TASK INPUT »
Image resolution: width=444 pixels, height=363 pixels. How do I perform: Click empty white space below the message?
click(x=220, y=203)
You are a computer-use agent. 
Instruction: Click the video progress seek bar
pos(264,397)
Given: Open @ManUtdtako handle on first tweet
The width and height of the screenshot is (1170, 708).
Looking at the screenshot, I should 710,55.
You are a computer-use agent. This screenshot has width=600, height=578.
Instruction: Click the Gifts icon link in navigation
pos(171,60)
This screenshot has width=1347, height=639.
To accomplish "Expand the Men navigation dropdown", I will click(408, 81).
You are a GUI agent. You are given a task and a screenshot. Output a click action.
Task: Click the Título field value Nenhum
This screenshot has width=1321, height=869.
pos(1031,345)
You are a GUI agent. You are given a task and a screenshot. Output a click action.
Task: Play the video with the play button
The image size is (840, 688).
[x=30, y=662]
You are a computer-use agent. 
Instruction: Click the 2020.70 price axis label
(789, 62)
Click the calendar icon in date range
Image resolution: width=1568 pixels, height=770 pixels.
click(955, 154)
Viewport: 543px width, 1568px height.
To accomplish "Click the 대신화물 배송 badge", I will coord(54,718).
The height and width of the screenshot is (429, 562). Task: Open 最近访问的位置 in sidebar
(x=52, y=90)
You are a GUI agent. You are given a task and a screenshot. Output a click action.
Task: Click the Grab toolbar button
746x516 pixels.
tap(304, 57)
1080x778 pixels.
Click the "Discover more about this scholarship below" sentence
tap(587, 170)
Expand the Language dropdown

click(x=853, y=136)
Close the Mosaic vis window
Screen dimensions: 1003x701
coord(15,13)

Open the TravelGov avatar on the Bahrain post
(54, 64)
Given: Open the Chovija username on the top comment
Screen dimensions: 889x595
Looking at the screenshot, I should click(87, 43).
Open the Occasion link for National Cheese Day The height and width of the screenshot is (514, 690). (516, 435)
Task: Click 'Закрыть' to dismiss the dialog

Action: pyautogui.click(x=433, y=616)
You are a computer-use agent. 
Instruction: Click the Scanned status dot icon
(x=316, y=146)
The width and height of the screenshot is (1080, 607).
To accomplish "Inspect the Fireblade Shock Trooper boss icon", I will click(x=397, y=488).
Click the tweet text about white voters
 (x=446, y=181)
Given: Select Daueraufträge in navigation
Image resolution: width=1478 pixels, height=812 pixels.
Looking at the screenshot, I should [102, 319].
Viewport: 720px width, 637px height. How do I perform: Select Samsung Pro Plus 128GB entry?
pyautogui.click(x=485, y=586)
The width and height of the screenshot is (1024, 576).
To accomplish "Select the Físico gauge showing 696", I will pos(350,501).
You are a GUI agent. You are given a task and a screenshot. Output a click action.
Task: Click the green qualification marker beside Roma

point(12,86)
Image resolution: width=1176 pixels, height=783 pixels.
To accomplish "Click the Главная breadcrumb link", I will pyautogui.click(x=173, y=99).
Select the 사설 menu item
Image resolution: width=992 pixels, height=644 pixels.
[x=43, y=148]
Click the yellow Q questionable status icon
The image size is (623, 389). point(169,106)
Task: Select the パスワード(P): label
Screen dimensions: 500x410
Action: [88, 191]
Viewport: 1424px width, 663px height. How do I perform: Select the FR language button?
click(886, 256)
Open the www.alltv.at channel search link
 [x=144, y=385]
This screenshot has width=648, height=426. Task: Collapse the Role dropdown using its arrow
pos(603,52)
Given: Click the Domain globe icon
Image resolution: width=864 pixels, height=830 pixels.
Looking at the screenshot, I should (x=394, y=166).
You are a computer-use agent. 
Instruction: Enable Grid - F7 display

WHAT NEEDS TO BE DONE »
Write down exactly the line with "Screen dimensions: 500x410", then each line after it through the end of the data.

SOLUTION FOR THIS TASK »
Screen dimensions: 500x410
Action: [88, 191]
Viewport: 1424px width, 663px height. How do I perform: Select the FR language button?
click(886, 256)
Open the www.alltv.at channel search link
 [x=144, y=385]
This screenshot has width=648, height=426. Task: Collapse the Role dropdown using its arrow
pos(603,52)
Given: Click the Domain globe icon
Image resolution: width=864 pixels, height=830 pixels.
Looking at the screenshot, I should (x=394, y=166).
You are a computer-use agent. 
Instruction: Enable Grid - F7 display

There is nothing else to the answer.